- **EXCERPTED PASSAGE**:
•••••

Story by Eleni Pappas
It is finally here. The end of the road on a long journey spanning over a decade. In the aftermath of Infinity War, the surviving Avengers are left devastated with no hope. Now, the remaining heroes engage in a last-ditch effort to avenge the fallen, entering the final fight for the fate of the universe.
It has been 11 years since the first Iron Man (2008) came out, starting this incredible adventure for Marvel fans all over. Now, finally, Avengers: Endgame has arrived to finish what the cast and creators of Iron Man started all those years ago. Everything until now has been building up to this movie. Released April 25, the theaters flooded with fans, and has the biggest opening weekend ever.

•••••

- **DATA EXTRACT**:
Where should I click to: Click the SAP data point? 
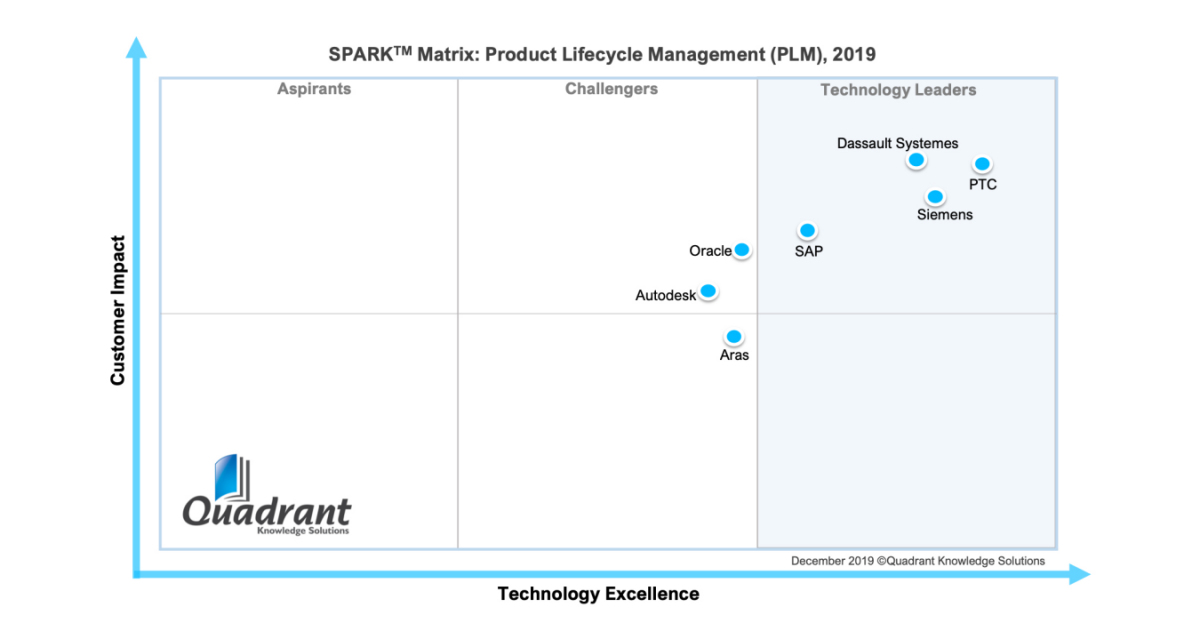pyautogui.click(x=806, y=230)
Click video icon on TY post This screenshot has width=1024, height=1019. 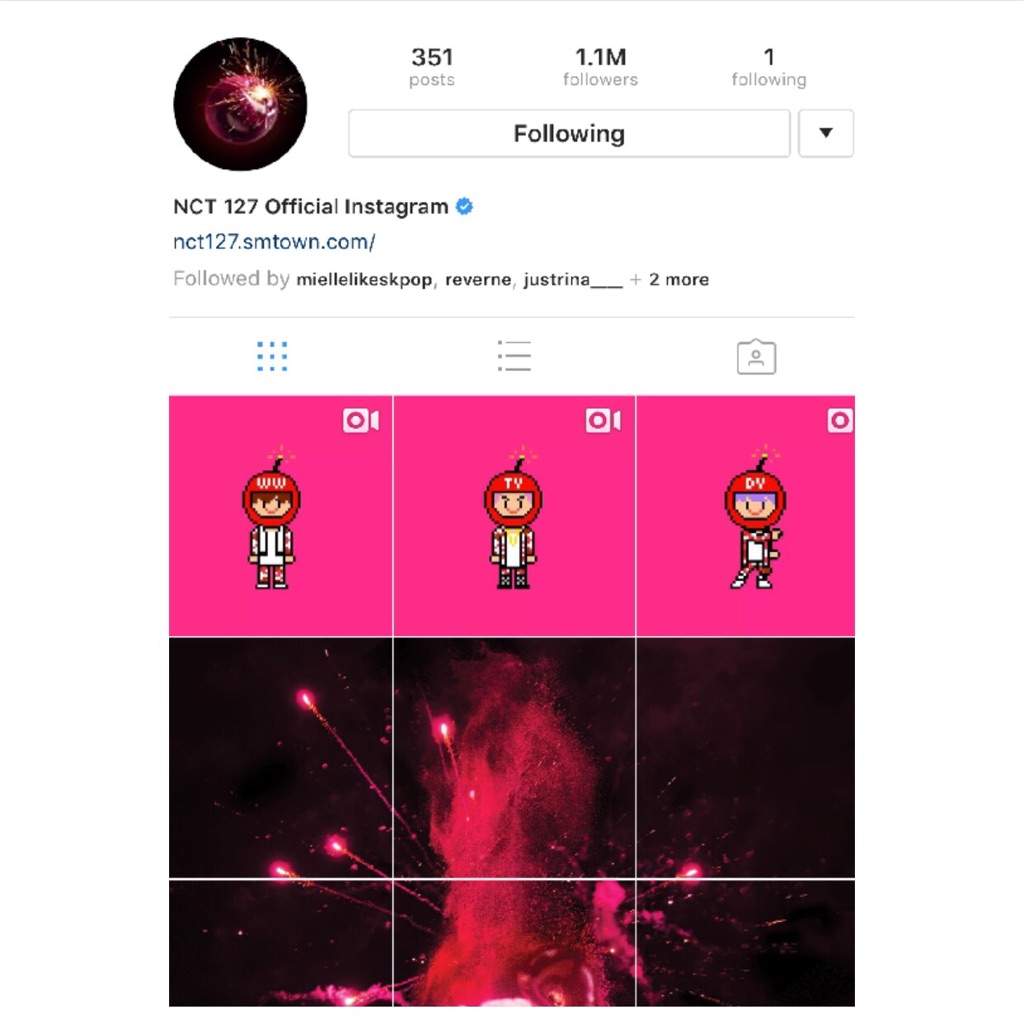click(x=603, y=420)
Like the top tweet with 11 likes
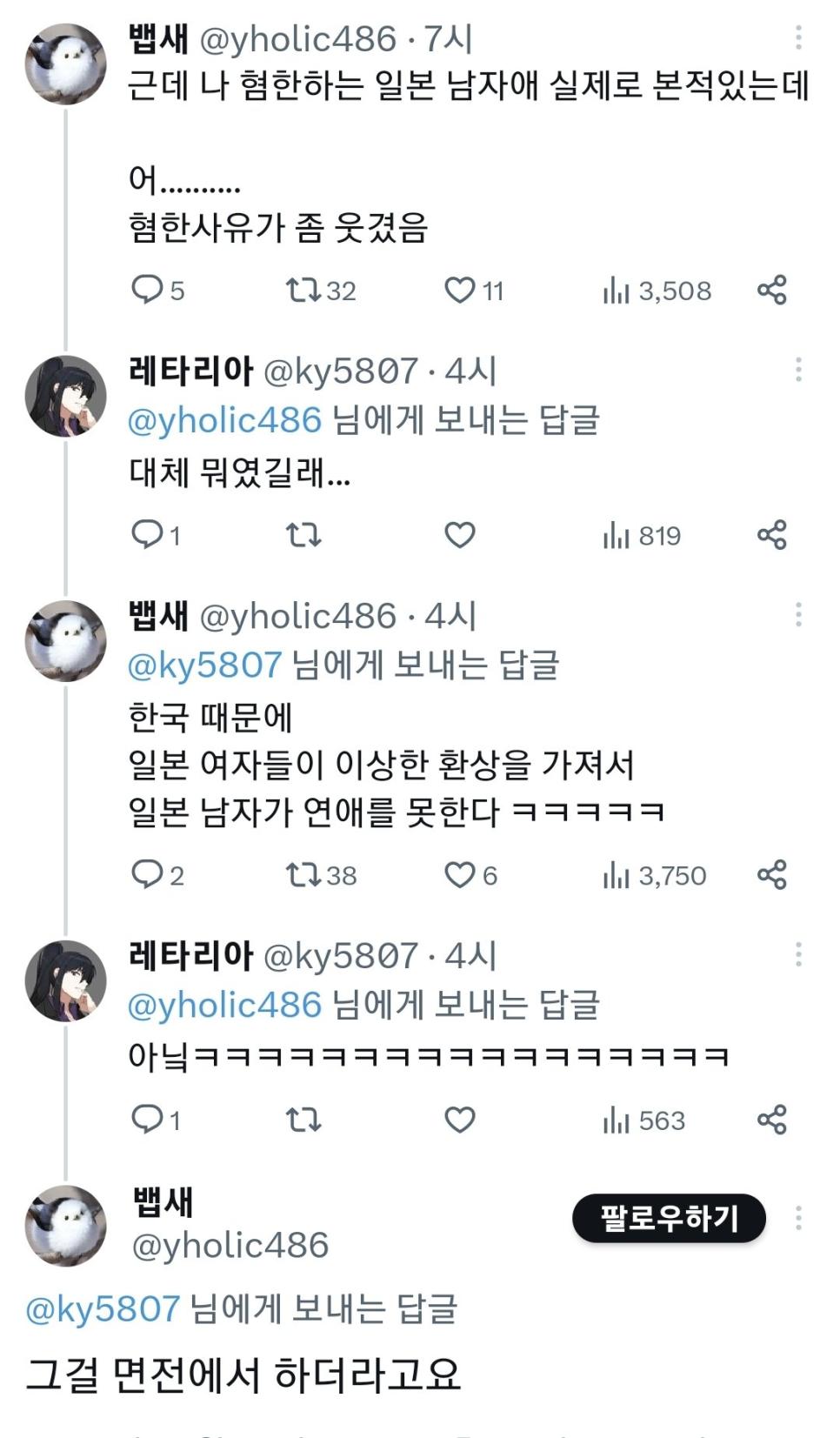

•••••

- **WHAT TO DO**:
1. Copy the stretch of the Avengers: Endgame article from "Story by Eleni" through "of the universe.", word for word.
2. Answer these questions from the Avengers: Endgame article:
(a) The surviving Avengers are left devastated in the aftermath of which film?
(b) How many years have passed since the first Iron Man came out?
(c) On what date was Avengers: Endgame released?

- **WRITTEN ANSWERS**:
1.
Story by Eleni Pappas
It is finally here. The end of the road on a long journey spanning over a decade. In the aftermath of Infinity War, the surviving Avengers are left devastated with no hope. Now, the remaining heroes engage in a last-ditch effort to avenge the fallen, entering the final fight for the fate of the universe.

2.
(a) Infinity War
(b) 11 years
(c) April 25